--- Begin INPUT RECORDS ---
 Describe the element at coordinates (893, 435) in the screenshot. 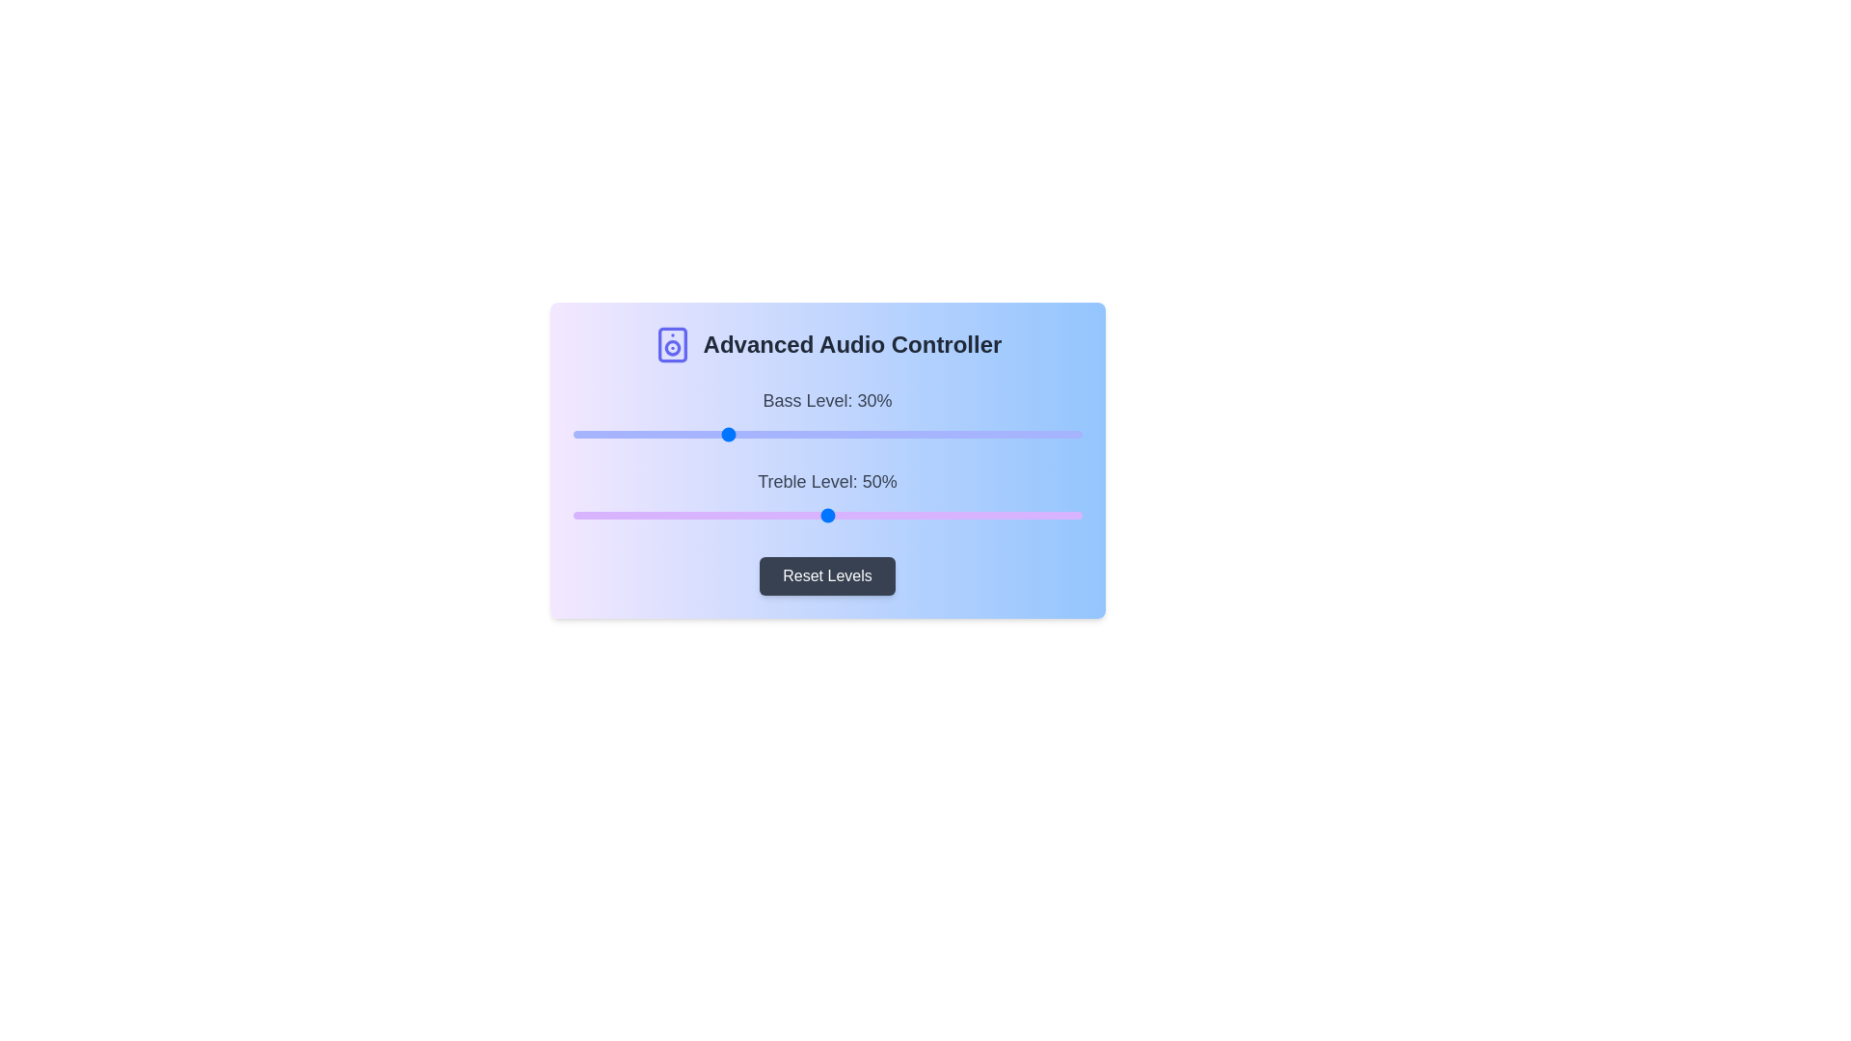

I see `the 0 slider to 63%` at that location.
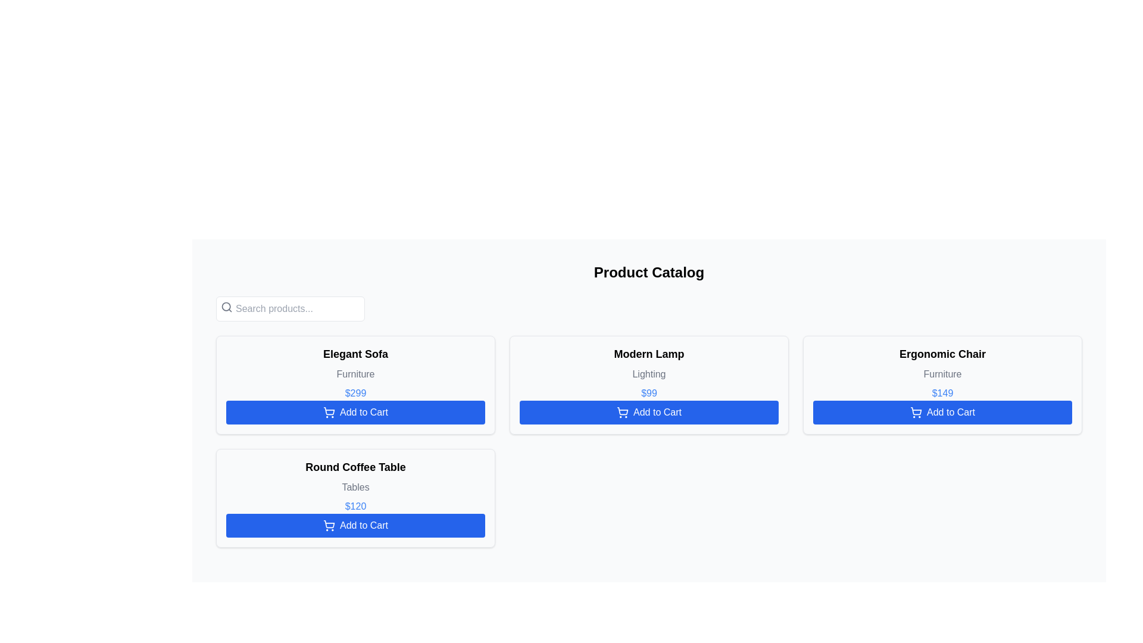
--- End INPUT RECORDS ---
--- Begin INPUT RECORDS ---
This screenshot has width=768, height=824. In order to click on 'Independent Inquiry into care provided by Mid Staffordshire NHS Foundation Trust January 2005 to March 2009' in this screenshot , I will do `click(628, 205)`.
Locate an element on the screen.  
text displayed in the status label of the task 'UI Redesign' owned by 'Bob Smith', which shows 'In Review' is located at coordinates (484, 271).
--- End INPUT RECORDS ---
## [DIRECTIONS]
Can you write out the lines again, beginning at the line that has "Describe the element" and stopping after the line that has "at that location.", with "screenshot" swapped for "image" and nothing else changed? Leave the pictures out of your answer.

## [ANSWER TO THIS EXERCISE]
 Describe the element at coordinates (893, 435) in the image. 

I see `the 0 slider to 63%` at that location.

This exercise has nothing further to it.